Watching for fires proved to be a secure job.
“Lord have mercy, the world would burn up! There were always fires going,” she recalls. “They paid 25 cents an hour to fight fires, so people would set fires just to get the 25 cents an hour to go fight them.” The remote location of a mountaintop tower, however, didn’t necessarily provide security. “I wore a holster and a gun,” Kathy says. “People would try and break in on you up there in those towers.”
With so many hours to kill and so much to see from a mountaintop tower, it was easy to become distracted if activity did occur, whether or not it was fire-related.

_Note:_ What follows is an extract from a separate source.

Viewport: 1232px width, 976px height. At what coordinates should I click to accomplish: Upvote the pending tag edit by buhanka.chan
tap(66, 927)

“On Sundays, all the young people would come up and make out in their cars on the hill where I was. So one day, I had my binoculars out, and I was watching them. I got a call on the radio saying, ‘Mingo, I’m seeing a lot of smoke in your area. You got a fire over there?’ I turned around and the whole daggone mountainside behind me was burning up while I was watching the lovebirds!”

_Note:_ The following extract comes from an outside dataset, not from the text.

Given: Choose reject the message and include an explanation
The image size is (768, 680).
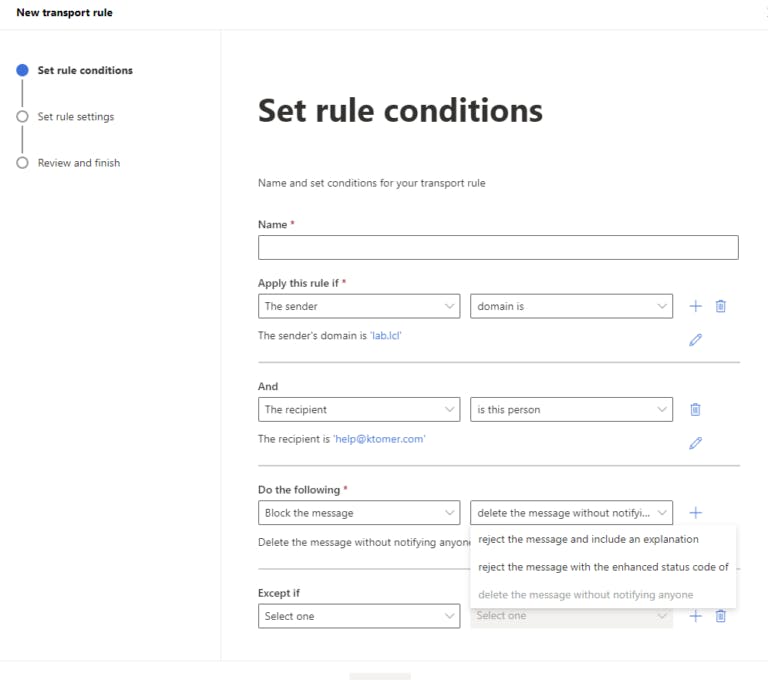Looking at the screenshot, I should (x=588, y=539).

Eventually, Mother Nature wore out her welcome on the mountaintop. The storms were so strong that wind would jostle the tower, and lightning would often strike the cabin, burning up the telephone line and light bulbs. It became too much for the Brownings.
“It’d scare our German Shepherd to death. He’d disappear for hours at a time during a storm.”
After coming down from the mountain, the family lived with Kathy’s parents for a time, then moved to the Mingo County town of Red Jacket before landing once again in the Omar area, first in the Barnabus community then back to Cow Creek. Stacey and Kathy welcomed two more children along the way – son John in 1976 and Matthew in 1980 – and have called Cow Creek home ever since.
Kathy has watched the coal industry’s effect on her town from its early, successful days, to its steady decline. She recalls her life in Omar with a fondness that, while still evident, has shifted in recent years.
“I liked it better back then. Now a lot of the houses are run down. Back then, the houses were nice – the coal company houses. You had people out on their porches talking all the time. You don’t see that much anymore.”
It’s still a good place, still home, she says. But different.
“You might as well say Omar is like a ghost town compared to back in those days, because you had so much going on. Nobody had any money, but there was a lot going on. Everybody got along. Us kids would go outside and go into the mountains and play and stay all day. We didn’t have to worry about anybody kidnapping us. It was a different set of problems than what goes on today.”
With the expansion of cleaner energy sources and stricter environmental regulations on coal mining, leading to what some in the region call a “war on coal,” many people who have long relied on coal to put food on their family’s table are left without a job – or a marketable skillset to fall back on.
“It’s bad. The coal mines are closing down. They’re laying off miners,” Kathy says. “A lot of them are going to have to move away, and it’s going to get worse. It’s not looking too good for the coalfields. It’s really not looking good at all. There’s hundreds and hundreds laid off every other week around here, it seems. The government is trying to train people to do other stuff, but I don’t know how that’s going to work out.”
“I would’ve left a long time ago if Stacey would’ve, but he wouldn’t hear of it and still won’t,” she says of her husband, now 70, who was born in Cow Creek. “And I wouldn’t want to be too far away from the kids.”
Daughter Cindy married a coal miner and lives with her family in nearby Switzer. Older son John and his family reside in Logan, and youngest Matthew in Charleston. Kathy and Stacey will welcome their first great-grandchild later this year.
At age 67, with an extended family of children, grandchildren and, soon, great-grandchildren, packing up and leaving just doesn’t seem worth it to Kathy at this point in her life.
“Really, when you get to be our age, you’re too old to go anyway.”
Like so many of the mountain men and women in the town of Omar, for Kathy Browning, it would seem her roots are firmly planted. As the times continue to change, however, what will grow around those roots remains to be seen.